Fenomena ini kian meruncing pasca-kebijakan penundaan kenaikan tarif cukai hasil tembakau oleh pemerintah, yang semula diharapkan dapat menekan laju produk ilegal, namun justru dimanfaatkan oleh para pelaku untuk meraup keuntungan berlipat ganda di tengah tingginya permintaan pasar akibat tekanan ekonomi masyarakat.

Di balik gurita bisnis bernilai miliaran rupiah ini, desas-desus di kalangan pedagang pasar mengarah kuat pada tiga nama besar yang diduga menjadi aktor intelektual sekaligus pemodal utama, yakni oknum berinisial AP, AG, dan HR. Trio kakap ini disinyalir kuat menguasai jalur pasokan dan distribusi merek-merek rokok ilegal yang kini merajai pasar, seperti ABS, Seven, Oris, Jess, dan Link.
Menggunakan pola penjualan cash and carry (bayar tunai di tempat), jaringan ini berhasil memutus jejak digital perbankan dan transaksi keuangan yang dapat dilacak oleh penegak hukum. Komoditas gelap ini umumnya diproduksi di luar Pulau Sumatra, lalu diselundupkan menggunakan truk ekspedisi antarpulau dengan modus kamuflase—disisipkan di bawah muatan resmi seperti sembako atau pupuk—sebelum akhirnya dibongkar di gudang-gudang transit tersembunyi dan pelabuhan tikus di sekitar Palembang.

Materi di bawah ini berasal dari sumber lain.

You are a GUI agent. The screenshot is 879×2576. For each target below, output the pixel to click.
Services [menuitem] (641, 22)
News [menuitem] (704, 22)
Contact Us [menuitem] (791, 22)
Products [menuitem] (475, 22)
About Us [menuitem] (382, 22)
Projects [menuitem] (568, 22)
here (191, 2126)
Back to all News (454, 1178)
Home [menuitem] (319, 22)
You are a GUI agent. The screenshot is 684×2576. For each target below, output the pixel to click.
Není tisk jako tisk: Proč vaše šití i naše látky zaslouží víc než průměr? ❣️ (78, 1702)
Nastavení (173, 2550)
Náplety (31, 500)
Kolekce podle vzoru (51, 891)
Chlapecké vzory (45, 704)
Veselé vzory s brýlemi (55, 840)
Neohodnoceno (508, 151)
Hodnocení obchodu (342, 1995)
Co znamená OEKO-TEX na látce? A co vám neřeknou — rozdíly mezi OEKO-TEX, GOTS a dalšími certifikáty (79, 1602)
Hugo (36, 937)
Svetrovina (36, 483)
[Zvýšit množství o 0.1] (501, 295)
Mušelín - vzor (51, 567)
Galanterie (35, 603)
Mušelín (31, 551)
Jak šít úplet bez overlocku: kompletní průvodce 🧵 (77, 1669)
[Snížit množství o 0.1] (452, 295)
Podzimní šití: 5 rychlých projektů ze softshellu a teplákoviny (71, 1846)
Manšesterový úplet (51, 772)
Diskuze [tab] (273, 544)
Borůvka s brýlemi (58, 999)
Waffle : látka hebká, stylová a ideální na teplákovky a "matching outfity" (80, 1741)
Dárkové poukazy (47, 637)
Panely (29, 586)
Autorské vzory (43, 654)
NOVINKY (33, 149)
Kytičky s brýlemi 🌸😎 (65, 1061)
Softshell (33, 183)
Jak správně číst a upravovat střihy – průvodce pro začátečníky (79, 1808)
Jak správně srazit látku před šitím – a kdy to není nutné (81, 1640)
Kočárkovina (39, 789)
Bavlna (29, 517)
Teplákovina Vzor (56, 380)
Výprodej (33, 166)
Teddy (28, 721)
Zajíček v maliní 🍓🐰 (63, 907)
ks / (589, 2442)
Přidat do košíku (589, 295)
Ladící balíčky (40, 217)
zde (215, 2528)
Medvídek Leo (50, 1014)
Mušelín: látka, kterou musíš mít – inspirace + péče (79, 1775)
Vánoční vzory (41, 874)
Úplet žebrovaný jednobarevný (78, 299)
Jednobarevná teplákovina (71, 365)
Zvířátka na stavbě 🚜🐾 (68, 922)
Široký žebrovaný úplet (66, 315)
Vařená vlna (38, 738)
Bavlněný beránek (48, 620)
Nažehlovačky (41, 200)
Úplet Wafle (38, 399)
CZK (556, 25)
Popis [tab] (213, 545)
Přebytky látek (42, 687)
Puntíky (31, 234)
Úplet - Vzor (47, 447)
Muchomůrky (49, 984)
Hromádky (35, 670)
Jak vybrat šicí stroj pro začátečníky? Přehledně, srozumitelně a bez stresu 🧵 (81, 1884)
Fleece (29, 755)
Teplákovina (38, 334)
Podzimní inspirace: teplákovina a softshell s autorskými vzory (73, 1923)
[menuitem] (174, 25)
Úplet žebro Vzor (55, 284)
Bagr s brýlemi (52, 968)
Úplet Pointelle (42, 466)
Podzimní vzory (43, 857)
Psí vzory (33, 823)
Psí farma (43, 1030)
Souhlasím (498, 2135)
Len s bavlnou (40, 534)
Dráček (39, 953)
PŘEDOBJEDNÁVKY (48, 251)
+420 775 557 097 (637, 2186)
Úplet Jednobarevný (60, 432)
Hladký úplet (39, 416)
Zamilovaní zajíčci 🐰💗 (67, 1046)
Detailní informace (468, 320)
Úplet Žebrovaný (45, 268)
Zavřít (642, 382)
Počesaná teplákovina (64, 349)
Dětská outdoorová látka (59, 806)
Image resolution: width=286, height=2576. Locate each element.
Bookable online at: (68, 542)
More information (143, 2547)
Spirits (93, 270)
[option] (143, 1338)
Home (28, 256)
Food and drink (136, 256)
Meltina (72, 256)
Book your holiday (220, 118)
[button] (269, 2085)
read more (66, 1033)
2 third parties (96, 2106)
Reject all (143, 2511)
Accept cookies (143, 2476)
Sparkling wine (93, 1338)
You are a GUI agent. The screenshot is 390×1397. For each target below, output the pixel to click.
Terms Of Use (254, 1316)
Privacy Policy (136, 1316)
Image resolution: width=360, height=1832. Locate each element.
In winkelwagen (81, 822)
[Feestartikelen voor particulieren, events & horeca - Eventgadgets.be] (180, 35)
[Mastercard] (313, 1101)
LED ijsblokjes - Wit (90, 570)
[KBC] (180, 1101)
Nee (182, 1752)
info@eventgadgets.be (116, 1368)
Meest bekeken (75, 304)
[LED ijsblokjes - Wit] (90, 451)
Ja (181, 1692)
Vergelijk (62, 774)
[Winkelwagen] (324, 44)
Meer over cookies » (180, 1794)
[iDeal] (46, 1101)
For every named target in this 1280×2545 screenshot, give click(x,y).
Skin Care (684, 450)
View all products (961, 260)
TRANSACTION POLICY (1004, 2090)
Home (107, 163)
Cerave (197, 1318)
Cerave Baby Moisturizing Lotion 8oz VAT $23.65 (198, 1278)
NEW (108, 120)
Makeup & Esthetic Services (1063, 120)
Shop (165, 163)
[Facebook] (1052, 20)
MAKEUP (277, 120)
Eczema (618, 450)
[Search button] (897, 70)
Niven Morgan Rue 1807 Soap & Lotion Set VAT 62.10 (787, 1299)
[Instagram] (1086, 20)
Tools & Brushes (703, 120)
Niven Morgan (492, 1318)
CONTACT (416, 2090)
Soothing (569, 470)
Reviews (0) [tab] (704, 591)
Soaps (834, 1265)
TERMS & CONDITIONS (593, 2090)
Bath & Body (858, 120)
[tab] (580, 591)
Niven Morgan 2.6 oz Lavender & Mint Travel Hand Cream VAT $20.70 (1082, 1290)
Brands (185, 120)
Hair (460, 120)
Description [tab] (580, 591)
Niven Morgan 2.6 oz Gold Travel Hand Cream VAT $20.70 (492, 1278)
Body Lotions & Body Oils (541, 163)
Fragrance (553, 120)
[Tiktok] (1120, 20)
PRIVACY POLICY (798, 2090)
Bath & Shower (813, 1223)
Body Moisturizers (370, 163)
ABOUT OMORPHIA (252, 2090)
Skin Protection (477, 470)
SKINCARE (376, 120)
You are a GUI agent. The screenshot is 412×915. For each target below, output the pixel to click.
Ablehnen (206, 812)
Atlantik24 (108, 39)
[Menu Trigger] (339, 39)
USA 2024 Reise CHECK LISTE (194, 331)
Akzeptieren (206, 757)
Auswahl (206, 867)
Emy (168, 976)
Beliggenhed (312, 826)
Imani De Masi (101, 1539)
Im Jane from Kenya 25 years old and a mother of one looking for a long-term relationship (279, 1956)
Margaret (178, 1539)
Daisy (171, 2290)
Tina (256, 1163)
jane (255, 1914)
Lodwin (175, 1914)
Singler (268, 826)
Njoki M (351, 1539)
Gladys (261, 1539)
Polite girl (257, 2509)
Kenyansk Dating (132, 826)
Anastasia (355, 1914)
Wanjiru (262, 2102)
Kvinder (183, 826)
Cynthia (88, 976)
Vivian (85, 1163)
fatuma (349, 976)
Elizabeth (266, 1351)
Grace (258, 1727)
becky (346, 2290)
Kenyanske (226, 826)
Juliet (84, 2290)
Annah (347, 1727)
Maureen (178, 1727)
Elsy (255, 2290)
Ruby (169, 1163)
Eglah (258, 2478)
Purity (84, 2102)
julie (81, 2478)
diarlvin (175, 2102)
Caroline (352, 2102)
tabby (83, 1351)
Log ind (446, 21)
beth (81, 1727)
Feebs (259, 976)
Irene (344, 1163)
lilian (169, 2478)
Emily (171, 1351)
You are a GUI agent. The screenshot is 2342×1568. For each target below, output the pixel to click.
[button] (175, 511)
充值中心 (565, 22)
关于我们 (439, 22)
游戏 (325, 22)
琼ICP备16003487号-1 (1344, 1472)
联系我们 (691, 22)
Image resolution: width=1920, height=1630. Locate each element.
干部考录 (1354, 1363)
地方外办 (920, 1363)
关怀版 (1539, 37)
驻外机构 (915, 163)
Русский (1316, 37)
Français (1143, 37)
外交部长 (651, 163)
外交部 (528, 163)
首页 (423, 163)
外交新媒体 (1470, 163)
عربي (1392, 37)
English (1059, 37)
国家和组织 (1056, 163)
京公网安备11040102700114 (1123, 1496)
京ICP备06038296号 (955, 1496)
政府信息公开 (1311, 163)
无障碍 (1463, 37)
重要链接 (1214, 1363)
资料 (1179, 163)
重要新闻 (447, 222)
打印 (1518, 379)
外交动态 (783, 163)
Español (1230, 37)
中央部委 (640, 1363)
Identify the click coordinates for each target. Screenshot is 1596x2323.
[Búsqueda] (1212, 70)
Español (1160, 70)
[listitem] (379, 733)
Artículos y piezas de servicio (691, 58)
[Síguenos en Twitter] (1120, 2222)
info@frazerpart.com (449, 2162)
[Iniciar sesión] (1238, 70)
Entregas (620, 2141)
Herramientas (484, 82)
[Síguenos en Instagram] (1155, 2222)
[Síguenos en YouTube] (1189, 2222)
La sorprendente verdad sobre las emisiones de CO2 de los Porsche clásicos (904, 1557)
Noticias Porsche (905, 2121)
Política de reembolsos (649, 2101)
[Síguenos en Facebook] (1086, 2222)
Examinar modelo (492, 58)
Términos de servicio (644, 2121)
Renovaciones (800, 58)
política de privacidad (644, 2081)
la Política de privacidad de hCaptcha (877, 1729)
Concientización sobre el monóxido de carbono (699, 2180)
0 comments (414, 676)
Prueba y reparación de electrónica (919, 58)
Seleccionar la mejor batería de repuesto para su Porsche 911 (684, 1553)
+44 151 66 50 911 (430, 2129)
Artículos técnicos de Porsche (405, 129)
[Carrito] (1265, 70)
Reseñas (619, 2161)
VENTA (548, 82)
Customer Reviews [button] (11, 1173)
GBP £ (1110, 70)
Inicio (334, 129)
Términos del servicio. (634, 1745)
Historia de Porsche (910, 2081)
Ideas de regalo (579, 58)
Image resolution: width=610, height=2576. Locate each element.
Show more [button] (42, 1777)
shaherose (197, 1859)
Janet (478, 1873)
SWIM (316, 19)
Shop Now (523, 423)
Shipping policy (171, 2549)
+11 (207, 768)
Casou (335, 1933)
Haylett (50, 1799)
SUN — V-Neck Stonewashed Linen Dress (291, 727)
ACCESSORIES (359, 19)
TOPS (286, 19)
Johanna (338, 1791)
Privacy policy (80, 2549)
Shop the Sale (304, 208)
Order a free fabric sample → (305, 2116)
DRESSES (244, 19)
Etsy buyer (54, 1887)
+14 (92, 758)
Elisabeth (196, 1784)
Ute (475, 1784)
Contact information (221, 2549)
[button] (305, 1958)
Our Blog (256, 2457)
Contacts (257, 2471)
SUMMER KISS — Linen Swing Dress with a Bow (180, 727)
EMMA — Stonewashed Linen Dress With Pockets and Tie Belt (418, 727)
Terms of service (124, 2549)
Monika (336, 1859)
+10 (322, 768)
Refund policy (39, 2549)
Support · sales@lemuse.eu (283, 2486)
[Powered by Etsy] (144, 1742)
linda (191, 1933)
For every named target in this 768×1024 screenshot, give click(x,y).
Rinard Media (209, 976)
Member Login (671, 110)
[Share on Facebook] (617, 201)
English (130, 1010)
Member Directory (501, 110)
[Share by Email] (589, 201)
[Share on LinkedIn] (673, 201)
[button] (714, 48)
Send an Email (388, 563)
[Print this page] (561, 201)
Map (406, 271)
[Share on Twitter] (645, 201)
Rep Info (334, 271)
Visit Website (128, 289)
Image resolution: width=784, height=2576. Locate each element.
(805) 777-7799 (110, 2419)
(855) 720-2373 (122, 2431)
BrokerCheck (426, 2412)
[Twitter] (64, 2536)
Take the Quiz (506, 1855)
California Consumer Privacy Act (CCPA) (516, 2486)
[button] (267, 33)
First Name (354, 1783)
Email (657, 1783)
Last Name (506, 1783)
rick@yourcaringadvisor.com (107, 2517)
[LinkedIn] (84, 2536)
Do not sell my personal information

Publik pun kini bertanya-tanya: bagaimana mungkin bisnis haram dengan kapasitas raksasa yang berpotensi merugikan pendapatan negara hingga miliaran rupiah ini bisa lolos dari endusan aparat? Padahal, tindakan ini secara sah dan meyakinkan telah menabrak Pasal 54 dan Pasal 56 UU Nomor 11 Tahun 1995 tentang Cukai (yang telah diperbarui melalui UU Nomor 7 Tahun 2021 tentang Harmonisasi Peraturan Perpajakan) dengan ancaman pidana hingga 5 tahun penjara.

Mandulnya penegakan hukum terhadap para pemain besar ini diduga kuat akibat rapinya sistem jaringan terputus yang mereka bangun, di mana kurir yang tertangkap tidak pernah tahu siapa pemilik barang sebenarnya. Di sisi lain, kuatnya modal finansial yang dimiliki oleh AP, AG, dan HR memicu spekulasi liar di masyarakat mengenai adanya celah pengawasan di tingkat bawah, yang membuat lingkaran hitam bisnis rokok ilegal ini tetap kokoh berdiri menantang hukum. (Vid/Far)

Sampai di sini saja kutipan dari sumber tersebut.